Think!

I'm not talking about how you application is designed. If your
applications allows an employee to be entered without a position in the
company, it is a bad design.

If a manager at my company hired someone, and did not know what work the
new-hire would be doing, well I'd really need to ask why they were hire,
right before I fired the manager for hiring someone for no apparent
reason.

No fake row needed, a dept is required!

So far the weather guy has the best example of using nulls, and again, I'd
receive a null from the remote weather bug, but I wouldn't put that
garbage in my database!

I would NOT use -9999 for the missing dept, my application would flat-out
require a department. If the data entry clerk wants to add some dummy
department because they hire lots of people for no reason, then so be it.

Better example anyone?

And FAX numbers, what about home phone, not many of those lately either.

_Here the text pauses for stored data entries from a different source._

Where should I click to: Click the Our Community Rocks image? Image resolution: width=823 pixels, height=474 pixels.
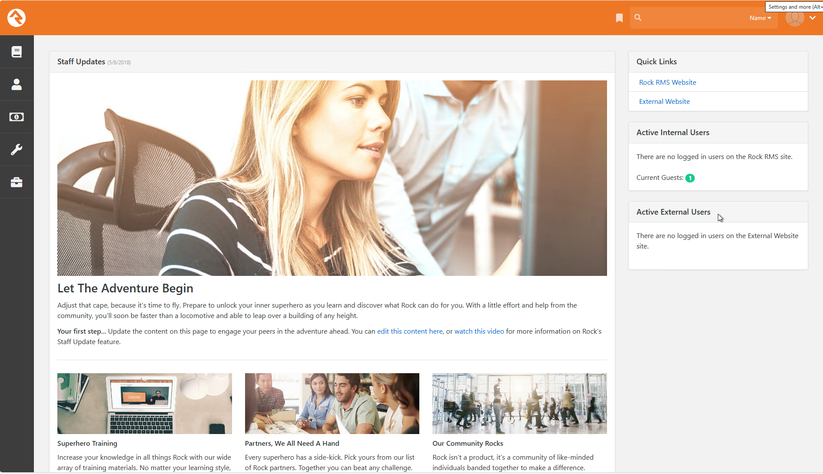(x=519, y=404)
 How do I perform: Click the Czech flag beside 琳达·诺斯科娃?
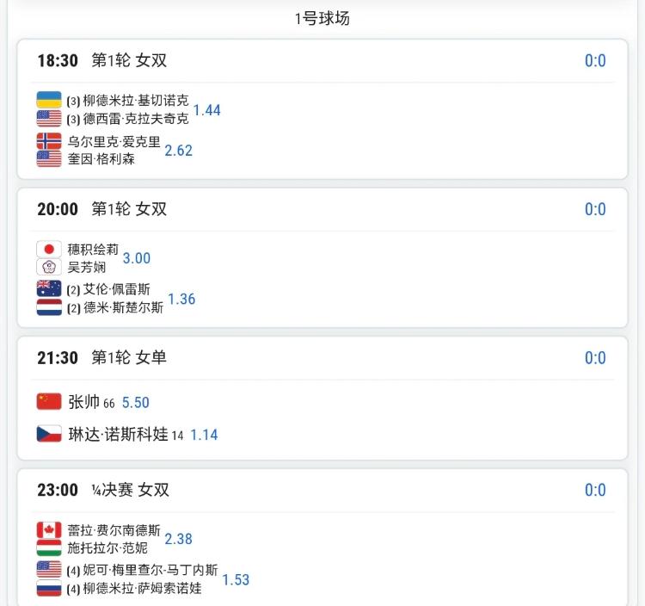[x=49, y=434]
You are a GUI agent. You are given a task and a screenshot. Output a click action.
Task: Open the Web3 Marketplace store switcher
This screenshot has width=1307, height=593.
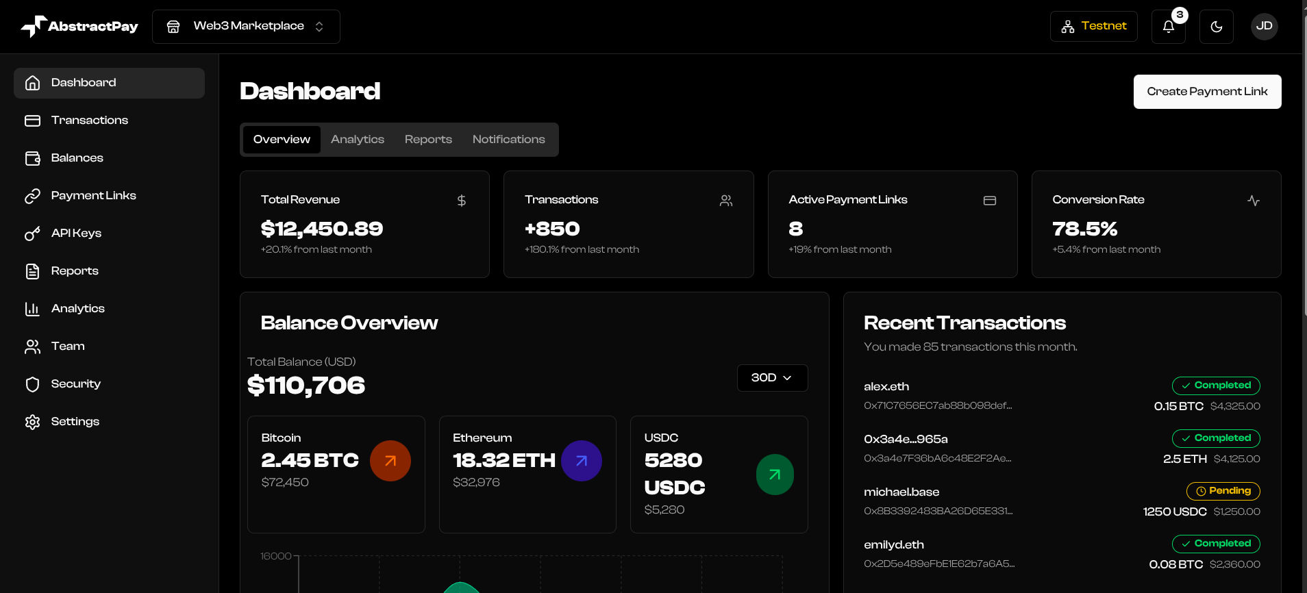coord(246,27)

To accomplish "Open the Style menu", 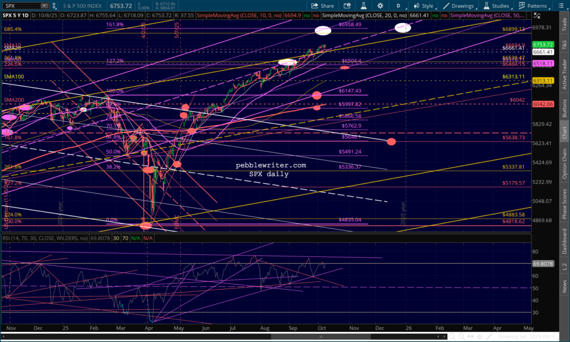I will click(423, 6).
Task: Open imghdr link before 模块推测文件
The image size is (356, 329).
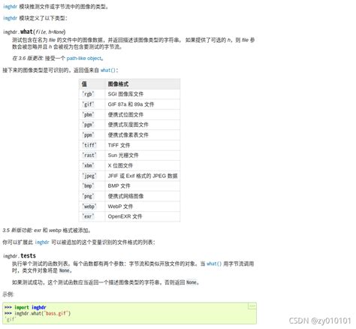Action: click(x=10, y=7)
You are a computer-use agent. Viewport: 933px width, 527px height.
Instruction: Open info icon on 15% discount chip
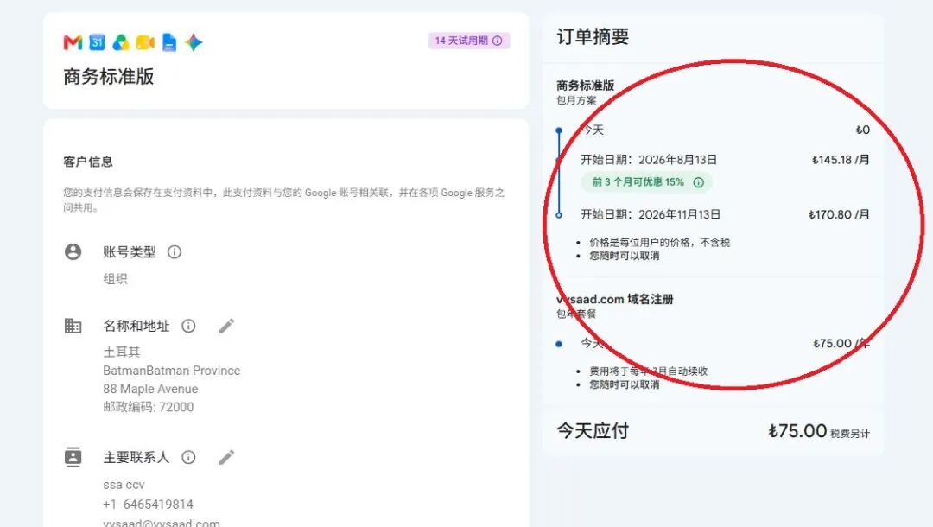(699, 182)
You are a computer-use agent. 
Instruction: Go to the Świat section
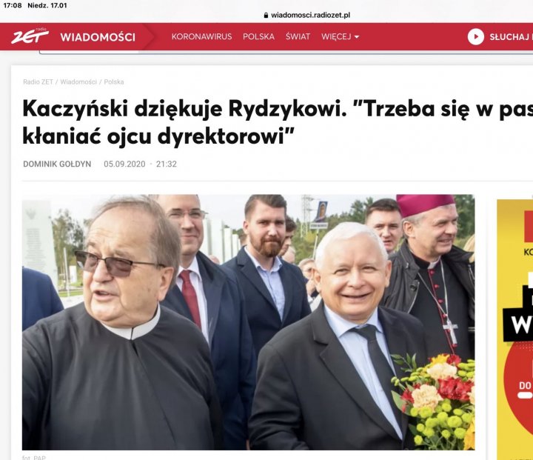[x=298, y=37]
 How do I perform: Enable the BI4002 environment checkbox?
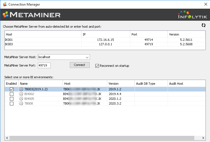click(x=11, y=94)
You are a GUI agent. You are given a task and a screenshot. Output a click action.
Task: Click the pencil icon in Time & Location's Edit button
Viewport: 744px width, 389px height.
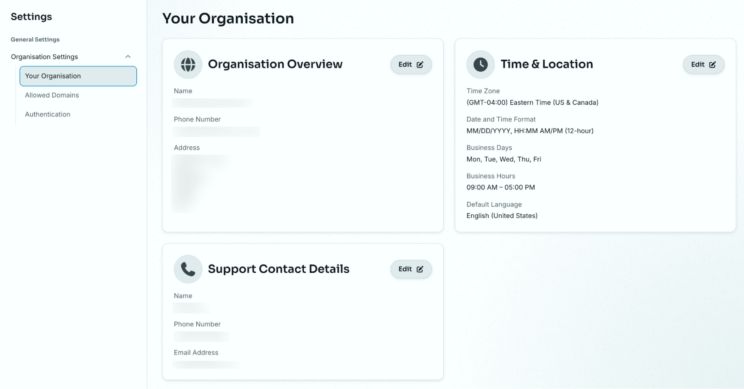pyautogui.click(x=712, y=65)
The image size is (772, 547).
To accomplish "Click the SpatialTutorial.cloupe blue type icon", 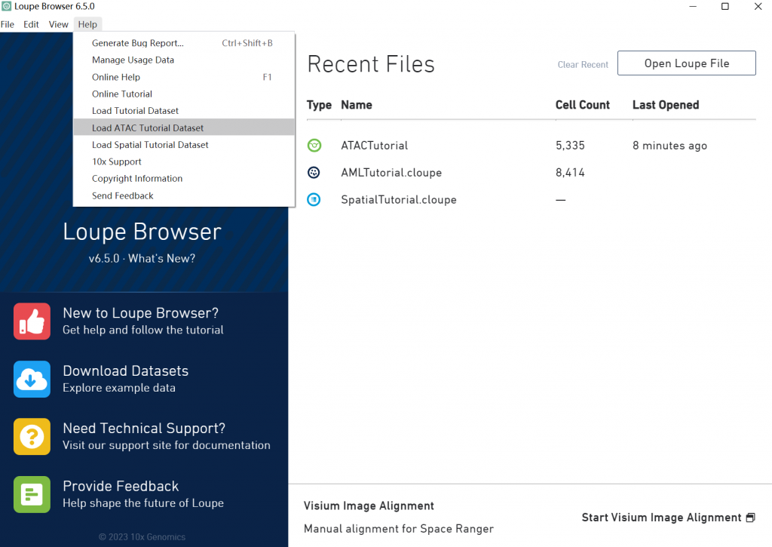I will 314,200.
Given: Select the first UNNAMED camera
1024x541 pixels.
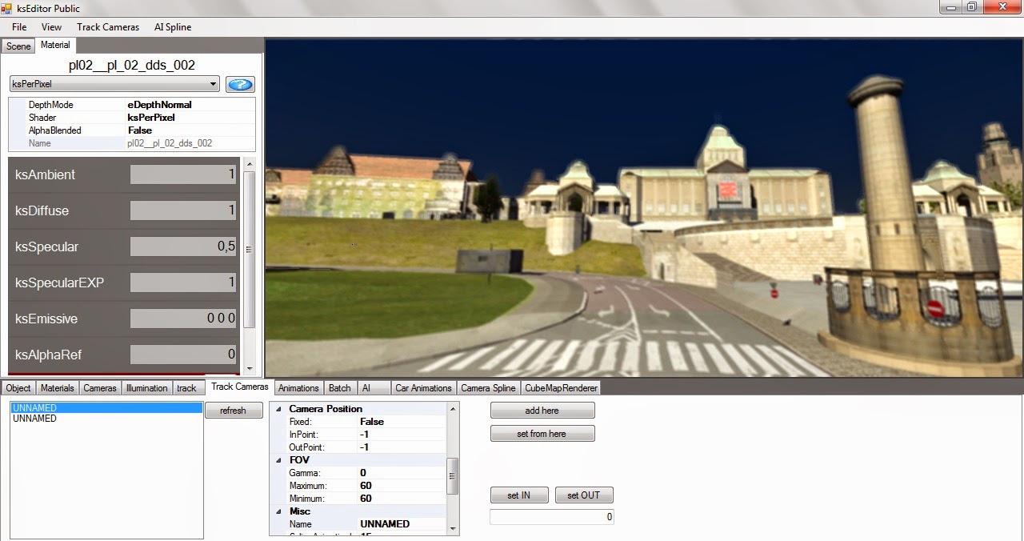Looking at the screenshot, I should click(104, 407).
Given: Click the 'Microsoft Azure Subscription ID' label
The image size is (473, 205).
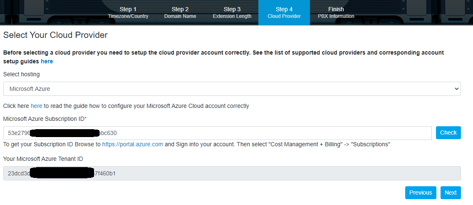Looking at the screenshot, I should pyautogui.click(x=45, y=119).
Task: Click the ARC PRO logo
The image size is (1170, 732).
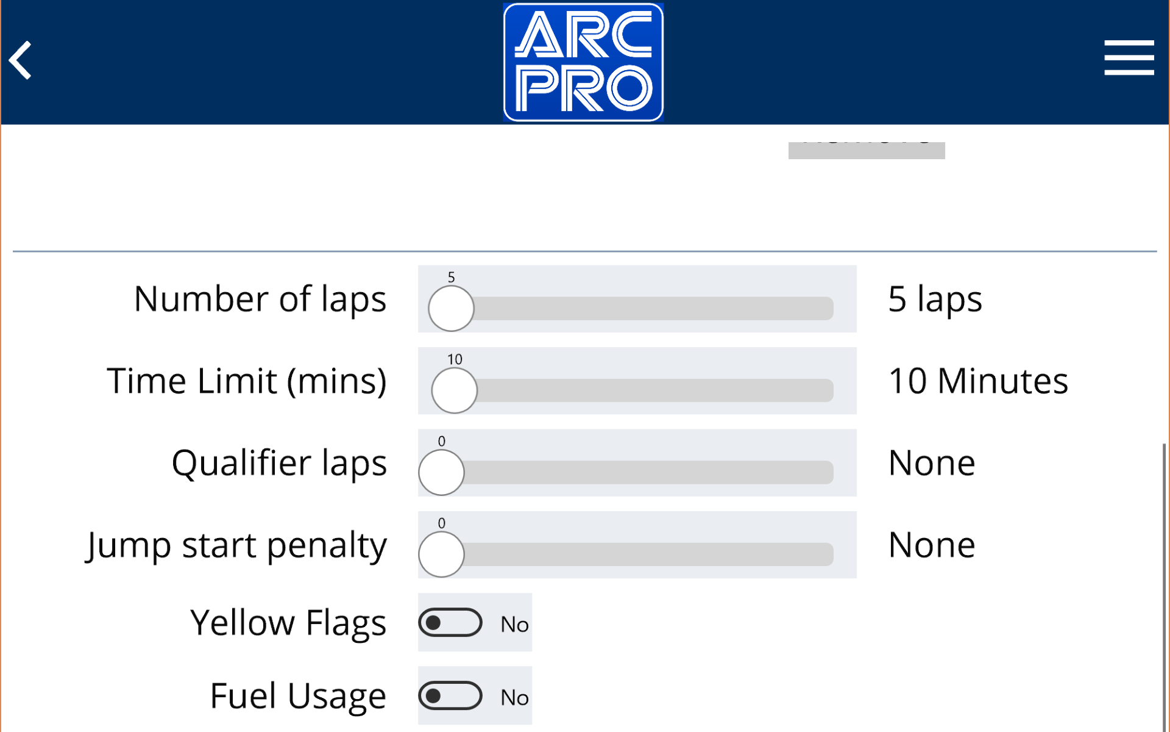Action: click(x=583, y=61)
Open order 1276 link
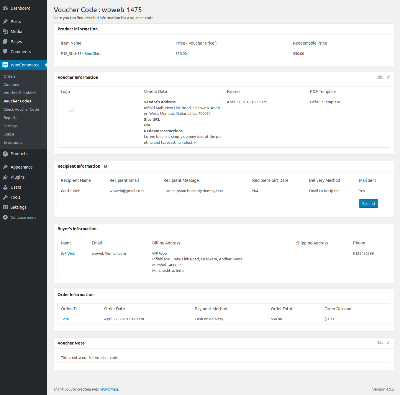Viewport: 400px width, 395px height. pyautogui.click(x=65, y=319)
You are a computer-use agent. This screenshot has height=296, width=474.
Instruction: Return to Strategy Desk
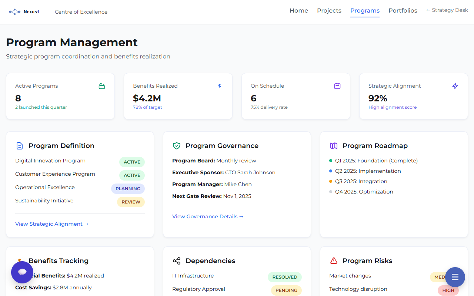click(447, 10)
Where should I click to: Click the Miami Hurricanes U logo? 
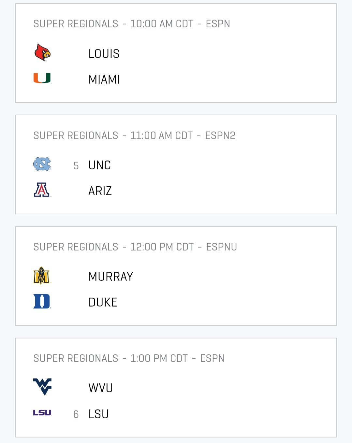(x=42, y=78)
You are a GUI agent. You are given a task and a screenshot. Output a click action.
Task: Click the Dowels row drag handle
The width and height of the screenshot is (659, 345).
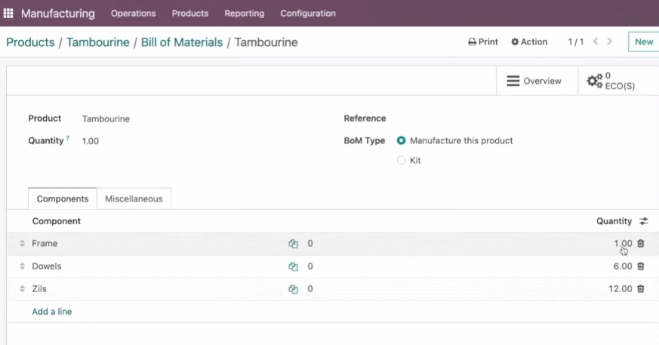[23, 266]
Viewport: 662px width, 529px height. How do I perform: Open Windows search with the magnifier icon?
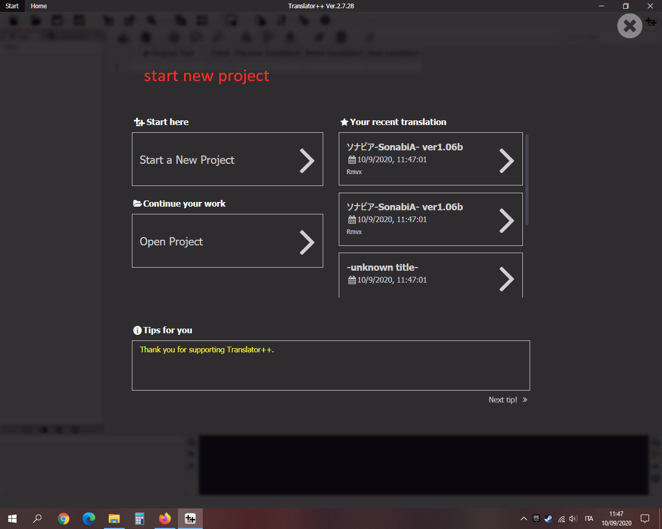point(37,519)
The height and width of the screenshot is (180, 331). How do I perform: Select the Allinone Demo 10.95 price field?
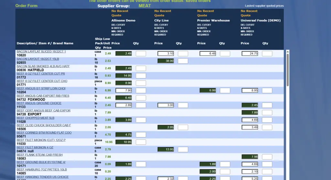123,142
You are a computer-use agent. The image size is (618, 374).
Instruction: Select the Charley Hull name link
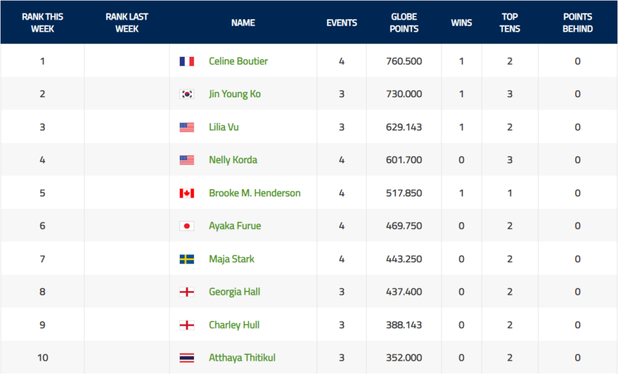234,325
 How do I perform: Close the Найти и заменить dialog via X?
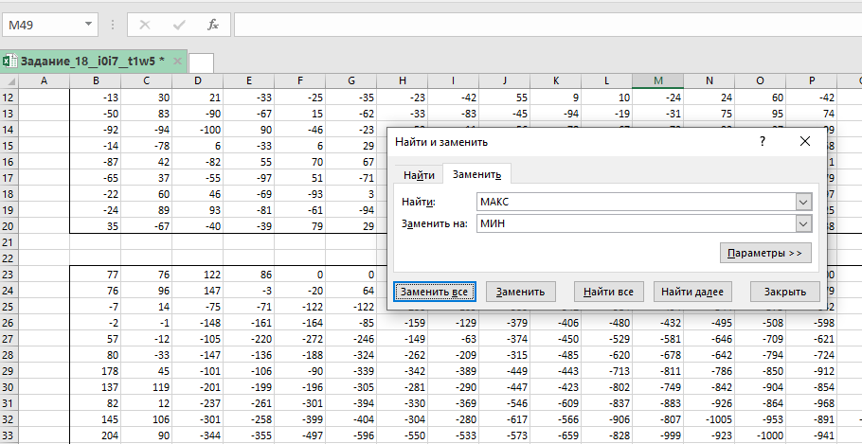(x=805, y=141)
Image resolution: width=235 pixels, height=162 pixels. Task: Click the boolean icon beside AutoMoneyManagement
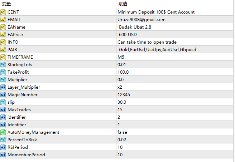coord(3,132)
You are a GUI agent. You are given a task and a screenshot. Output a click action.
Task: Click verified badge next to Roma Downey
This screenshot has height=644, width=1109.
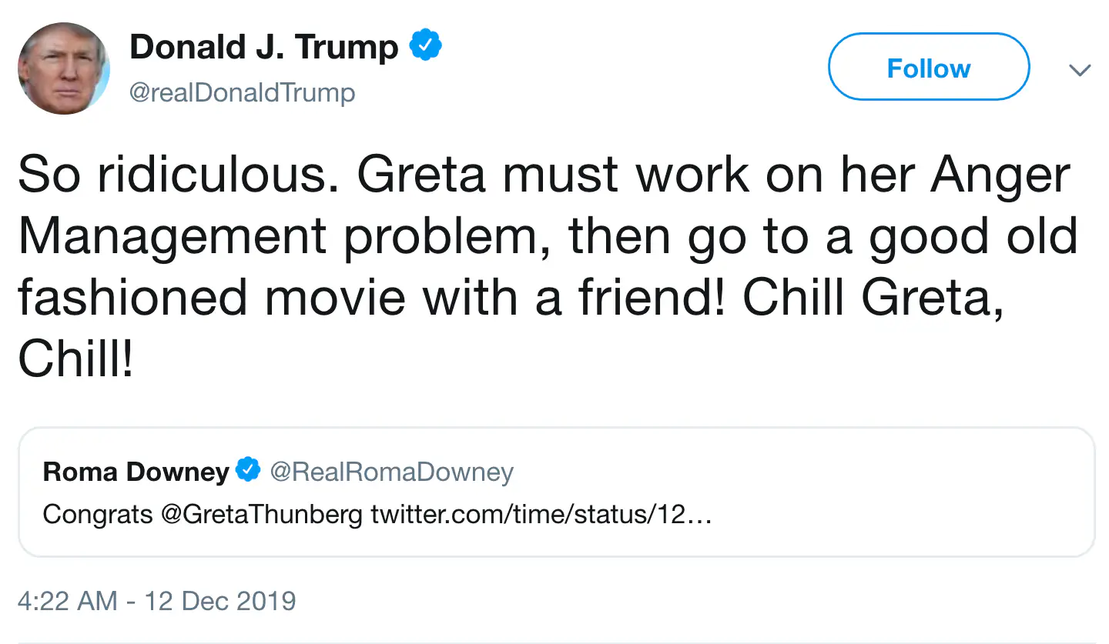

Notice that phone numbers in general are an odd sort, especially because
of the variant types around the world. So phone numbers should be strings,
not numeric. Therefore I think blank spaces would be reality. Uh, whats
there FAX number? It's blank. That means they don't have a FAX number. But
if you decide to use Null, then in binary terms it is uninitialized
garbage. It adds to your development time, your debugging time, and your
processing time. Not to mention the possibility of inconsistent results
when retrieving data. Same applies to middle names, you simply need to
think about each field of data, and what it really means to the
application.

You guys who disagree on this: I know that this is what you were taught in
school, and I know all the uses for null values. I just think the teaching
is wrong. Sometimes teachers don't think, and most of the time students
don't think. But when you become experienced, you should think.

And finally:
 The words of Tony Hoare: The man who developed the most widely used sort
algorithm around the world.

Tony said: "I call it my billion-dollar mistake. It was the invention of
the null reference in 1965. At that time, I was designing the first
comprehensive type system for references in an object oriented language
(ALGOL W). My goal was to ensure that all use of references should be
absolutely safe, with checking performed automatically by the compiler.
But I couldn't resist the temptation to put in a null reference, simply
because it was so easy to implement. This has led to innumerable errors,
vulnerabilities, and system crashes, which have probably caused a billion
dollars of pain and damage in the last forty years. "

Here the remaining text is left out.